Burwell sacó de debajo del mostrador un frasco cuadrado lleno de un licor parecido, por su nitidez, al agua. En el fondo del frasco se veían unos granos de anís. El llamado jugo de tarántulas era alcohol puro perfumado con anises.

Bull bebió de un trago un vaso fenomenal lleno hasta los bordes, y Lin Rawlins esperó que los ojos del hombretón saltaran fuera de las órbitas. Al no producirse esto, empezó a sentir cierta admiración por Bull.

—No te marches —dijo Keno Kinkaid cuando Bull se dispuso a salir—. Aguarda un poco. —Luego, volviéndose hacia Lin Rawlins, prosiguió—: Bien, viejo, creo que no ganarás los cien dólares mensuales ni las judías.

—¿Sólo porque no le di a la botella ni al señor Burwell? —protestó el viejo—. ¡Pero si usted mismo ha dicho que eso le ocurre a cualquiera!

—Yo no he dicho eso. Pero, aunque lo hubiera dicho, yo no quería a un hombre cualquiera, sino a un hombre capaz de darle a aquella botella de ron con un solo tiro. Buen viaje, Lin.

Volviéndose a continuación hacia Bull, lo arrastró hacia la mesa en torno a la cual se había sentado antes con Rawlins.

Entretanto, éste habíase acercado al mostrador y sonreía humildemente al tabernero.

—Le aseguro que no tenía intención de darle en la cabeza —declaró.
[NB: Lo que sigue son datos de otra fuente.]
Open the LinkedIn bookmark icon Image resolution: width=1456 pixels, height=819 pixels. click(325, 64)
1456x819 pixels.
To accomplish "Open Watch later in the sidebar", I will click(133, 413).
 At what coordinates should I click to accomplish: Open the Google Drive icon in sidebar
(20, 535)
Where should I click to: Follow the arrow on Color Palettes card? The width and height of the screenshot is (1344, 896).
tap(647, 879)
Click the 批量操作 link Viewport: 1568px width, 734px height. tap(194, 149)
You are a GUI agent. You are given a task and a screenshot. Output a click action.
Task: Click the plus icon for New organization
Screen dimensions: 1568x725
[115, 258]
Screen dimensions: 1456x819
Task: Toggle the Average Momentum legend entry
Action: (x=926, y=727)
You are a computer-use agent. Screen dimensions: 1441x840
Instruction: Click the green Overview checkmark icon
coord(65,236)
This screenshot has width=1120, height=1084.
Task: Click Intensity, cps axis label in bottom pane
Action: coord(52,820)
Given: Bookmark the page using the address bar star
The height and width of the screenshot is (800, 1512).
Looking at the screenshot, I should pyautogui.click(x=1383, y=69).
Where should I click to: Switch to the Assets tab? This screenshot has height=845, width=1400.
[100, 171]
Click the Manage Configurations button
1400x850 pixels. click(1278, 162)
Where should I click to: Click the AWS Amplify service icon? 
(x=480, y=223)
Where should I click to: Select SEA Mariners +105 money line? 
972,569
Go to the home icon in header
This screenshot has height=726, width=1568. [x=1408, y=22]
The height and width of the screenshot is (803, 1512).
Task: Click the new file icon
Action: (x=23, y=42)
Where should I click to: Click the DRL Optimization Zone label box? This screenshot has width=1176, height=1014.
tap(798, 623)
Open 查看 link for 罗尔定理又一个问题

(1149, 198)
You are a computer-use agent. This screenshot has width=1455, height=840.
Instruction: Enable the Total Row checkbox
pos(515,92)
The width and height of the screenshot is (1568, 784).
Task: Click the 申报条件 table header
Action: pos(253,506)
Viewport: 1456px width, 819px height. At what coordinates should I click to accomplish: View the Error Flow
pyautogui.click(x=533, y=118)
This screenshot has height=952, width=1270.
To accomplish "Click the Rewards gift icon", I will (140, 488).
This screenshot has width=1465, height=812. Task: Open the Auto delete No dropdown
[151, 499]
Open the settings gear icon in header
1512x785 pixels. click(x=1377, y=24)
—Tal vez por eso estuvo a punto de conseguirlo —replicó Burwell—. Lo peor que le puede ocurrir a uno cuando un mal tirador dispara es que apunte a otro sitio.

—¿Me guarda rencor? —preguntó, con expresión compungida, Rawlins.

—No. Yo no guardo rencor a nadie. En San Antonio Abad uno ha de aprender a no guardar rencores. Si no aprende eso, tiene que aprender a dejar de vivir, lo cual es mucho peor. Estoy seguro de que no deseaba matarme.

—Entonces, ¿podrá proporcionarme un sitio donde pasar la noche? Un sitio para dormir, aunque no sea muy cómodo. Estoy acostumbrado a dormir en loa peores lugares del mundo.

—Tengo un pajar bastante aceptable.

—Me conviene. ¿Dónde queda?

—Algo apartado de la casa. Se lo indicaré desde la puerta.

Burwell acompañó a Lin hasta la puerta trasera de la taberna, y desde allí le indicó una construcción de madera algo apartada que se levantaba en un lugar solitario.

—Ahí está —dijo el tabernero, señalando la casa—. Que pase buena noche.

—¿Ha de ir alguien durante la noche a buscar paja? —preguntó Lin.

—No. ¿Por qué?

—Sólo para saber si puedo o no disparar sin reparo. Me disgustaría volver a disparar contra usted con mejor puntería que antes.

Burwell sonrió burlonamente y entretanto Lin fue en busca de su caballo y marchó hacia el pajar. Una vez dentro del pajar, cerró la puerta y desenfundó el revólver, en tanto que por sus labios pasaba una irónica sonrisa.